Die Verkehrspflichten des Tierhalters sind – wie stets (§ 823 Rn 113 ff) – unter Abwägung der Interessen aller Beteiligten zu ermitteln. Auf Seiten des Tierhalters sind insb die allg Gefährlichkeit der Tierart, die ihm bekannten individuellen Eigenschaften des Tieres sowie seine Verwendung und die damit verbundenen Risiken zu berücksichtigen (zB auch konkrete Einzelheiten der Weidetierhaltung, BGH NJW 09, 3233 [BGH 30.06.2009 - VI ZR 266/08] Rz 10 ff; Schlesw NJW-RR 11, 1398, 1399 [OLG Schleswig 20.04.2011 - 7 U 13/08; 7 U 25/09]).
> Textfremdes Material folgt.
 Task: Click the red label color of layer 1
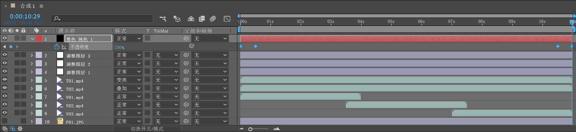tap(39, 39)
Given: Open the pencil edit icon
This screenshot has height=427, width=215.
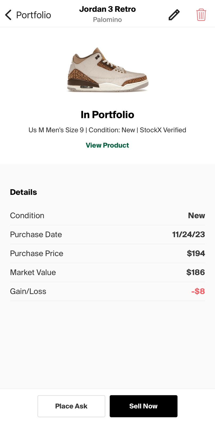Looking at the screenshot, I should (174, 15).
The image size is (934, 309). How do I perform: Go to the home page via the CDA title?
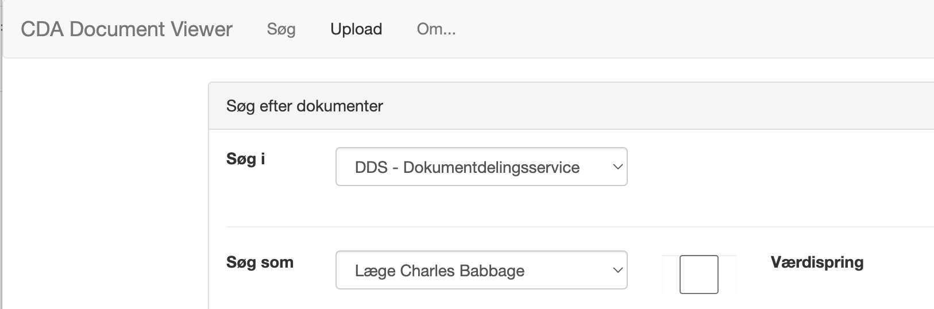tap(126, 29)
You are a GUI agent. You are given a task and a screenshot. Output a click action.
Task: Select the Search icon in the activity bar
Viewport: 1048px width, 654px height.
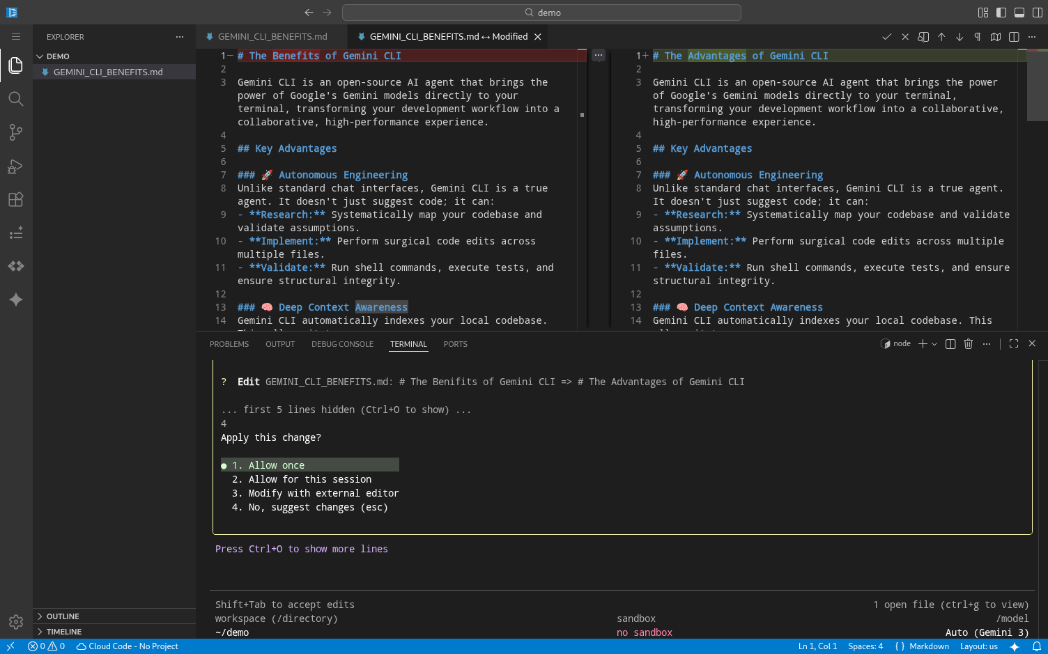tap(15, 99)
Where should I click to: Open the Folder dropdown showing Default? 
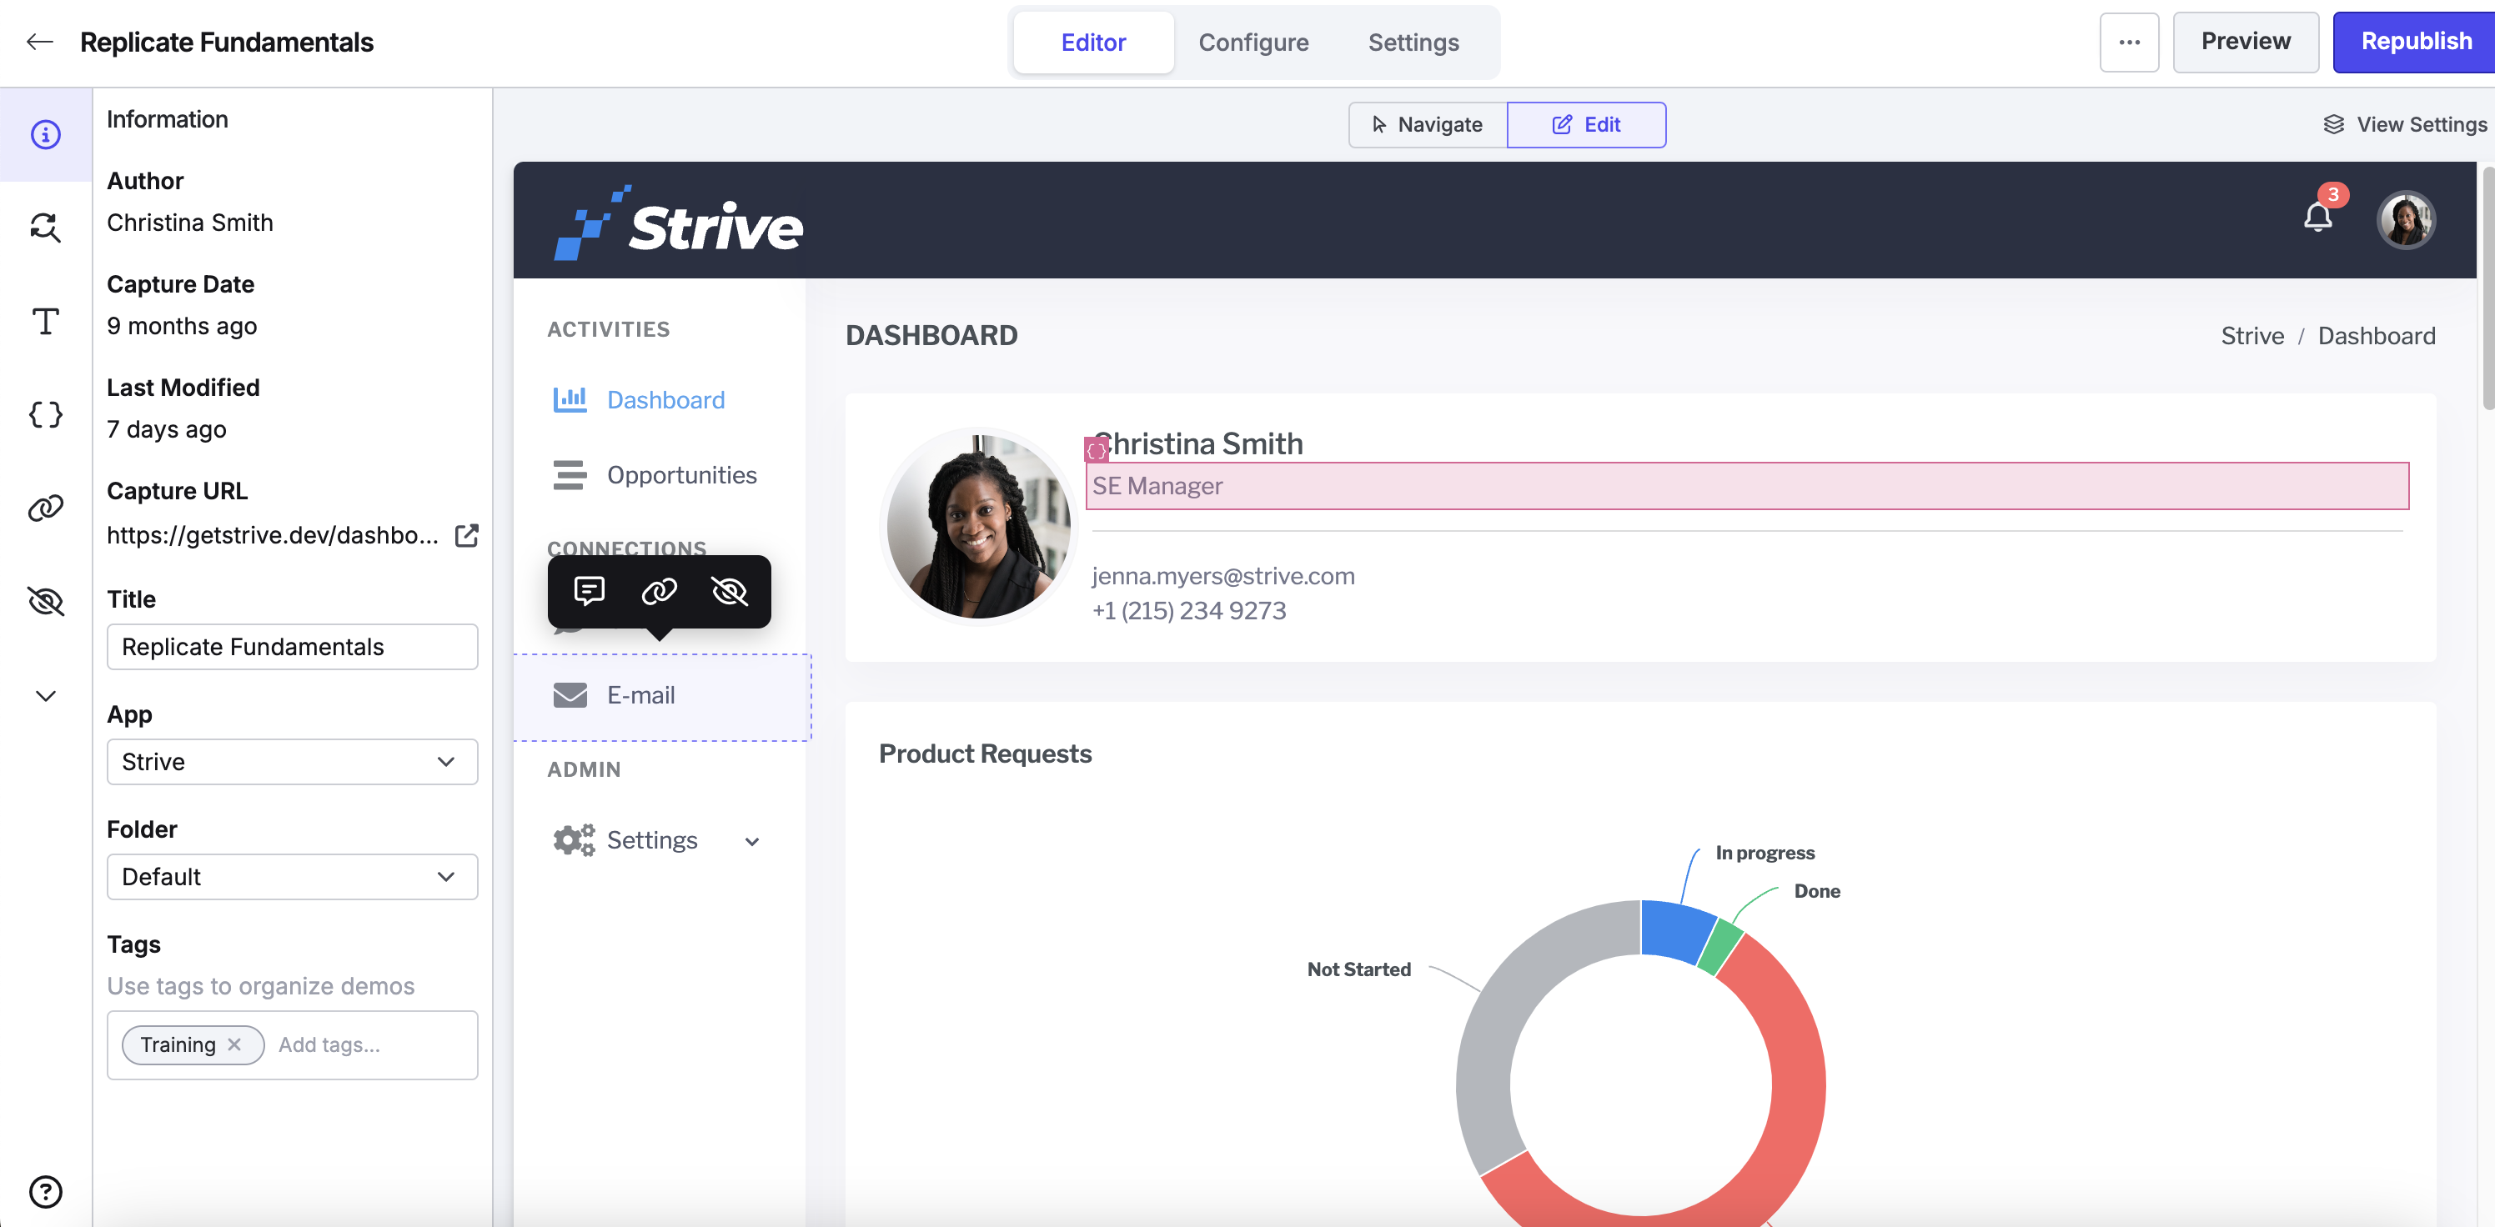click(293, 876)
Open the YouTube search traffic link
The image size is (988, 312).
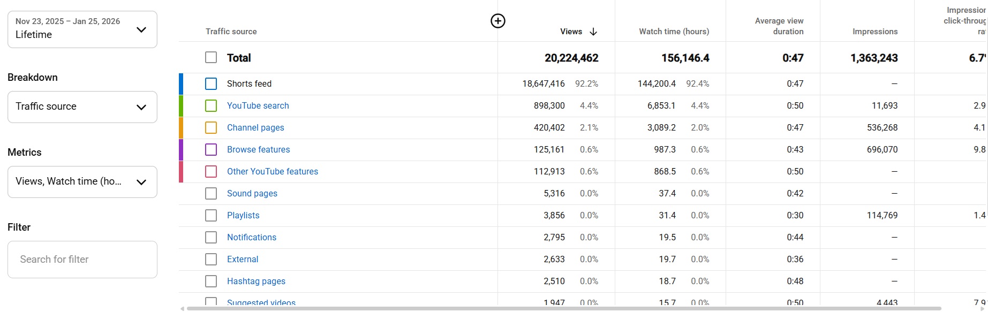pyautogui.click(x=258, y=106)
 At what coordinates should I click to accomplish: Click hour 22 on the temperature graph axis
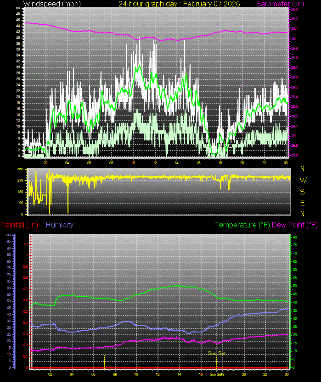[265, 374]
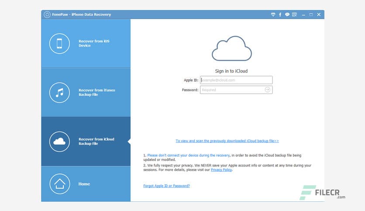Select Recover from iCloud Backup File tab

tap(96, 141)
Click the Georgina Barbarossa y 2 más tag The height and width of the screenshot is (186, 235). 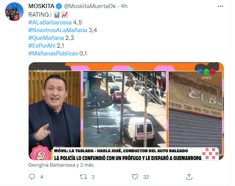click(61, 165)

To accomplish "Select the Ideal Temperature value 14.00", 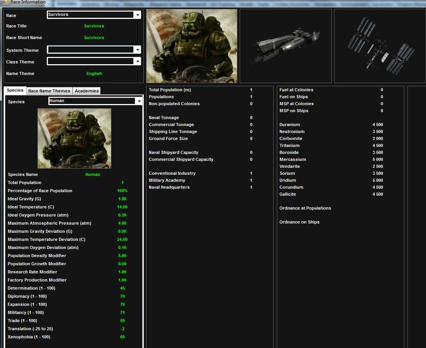I will pos(122,207).
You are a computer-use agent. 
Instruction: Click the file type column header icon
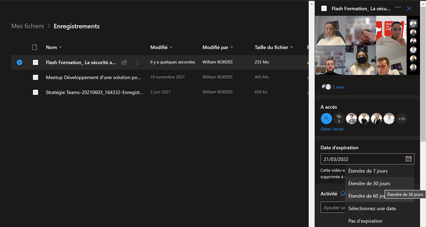click(35, 47)
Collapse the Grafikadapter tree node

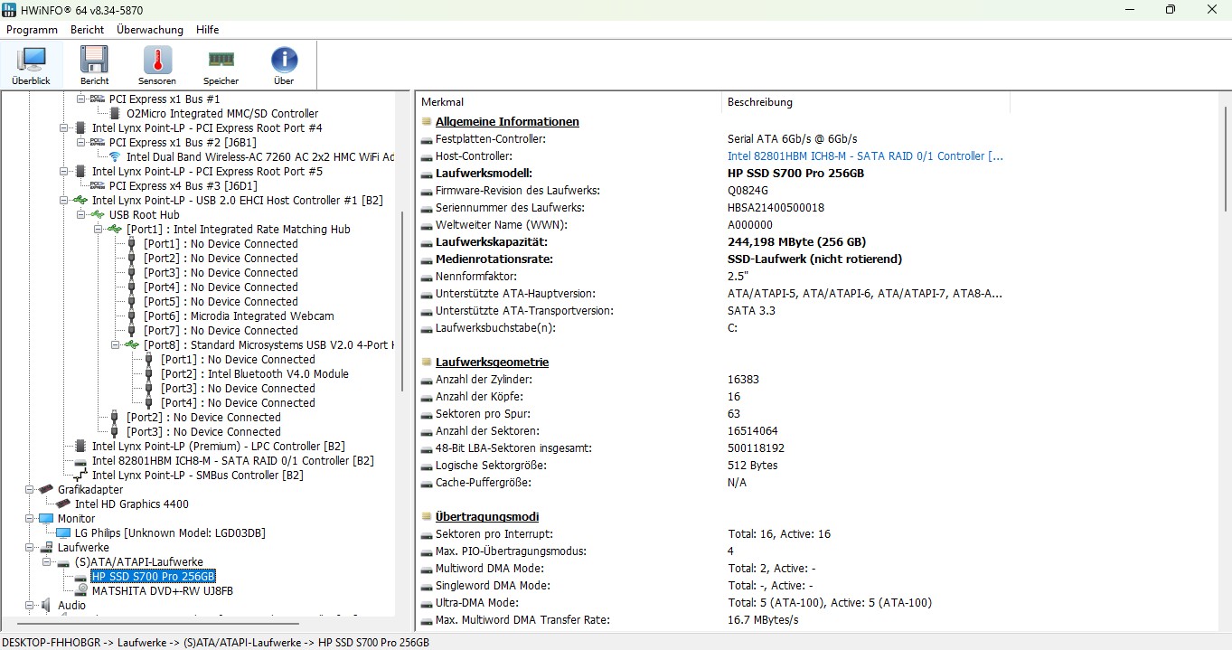[31, 490]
Auf Seiten des Geschädigten sind insb die bedrohten Rechtsgüter in Ansatz zu bringen (zB erhöhter Sicherheitsstandard bei Kindern, BGH NJW-RR 92, 981 [BGH 28.04.1992 - VI ZR 314/91]). Als Allgemeininteresse kann bei der Tierhalterhaftung zB die Sicherung öffentlicher Wege (zB BGH VersR 67, 906, 907; NJW 86, 2501 [BGH 27.05.1986 - VI ZR 275/85]; NJW-RR 90, 789, 790; 17, 725 Rz 18) sowie von Zäunen und Einfriedungen (BGH NJW-RR 17, 725 Rz 18; Ddorf VersR 16, 267, 268) relevant sein. Der Tierhalter muss va für Verwahrung, Unterhalt, Verwendung und Leitung des Tieres sorgen (Staud/Eberl-Borges § 833 Rz 148). Ferner muss er, wenn er die Beaufsichtigung des Tieres einem Dritten überlässt (der seinerseits nach § 834 haftpflichtig werden kann), diesen sorgfältig auswählen, instruieren und überwachen (BGH VersR 56, 516, 517; NJW-RR 90, 789; München VersR 91, 561; Schlesw OLGR 07, 768 f; Hamm VersR 22, 1246, 1247). Die Entlastung ist in diesen Fällen nicht identisch mit derjenigen nach § 831 I 2, denn die Verkehrspflichten des Tierhalters können uU weiter reichen als die allg Verkehrspflichten bei Delegation (s insb Erman/Wilhelmi § 833 Rz 14); häufig dürften bei § 831 I 2 und § 833 2 dennoch parallele Ergebnisse erzielt werden.